* Saved data entries *
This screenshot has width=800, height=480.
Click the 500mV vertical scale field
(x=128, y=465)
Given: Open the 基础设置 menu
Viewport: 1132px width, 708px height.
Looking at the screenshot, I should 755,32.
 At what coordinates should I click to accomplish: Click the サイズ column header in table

* EXERCISE INSTRUCTIONS *
Please restate every record above word for word.

* EXERCISE SOLUTION *
This screenshot has width=800, height=480.
Click the 500mV vertical scale field
(x=128, y=465)
Given: Open the 基础设置 menu
Viewport: 1132px width, 708px height.
Looking at the screenshot, I should 755,32.
 At what coordinates should I click to accomplish: Click the サイズ column header in table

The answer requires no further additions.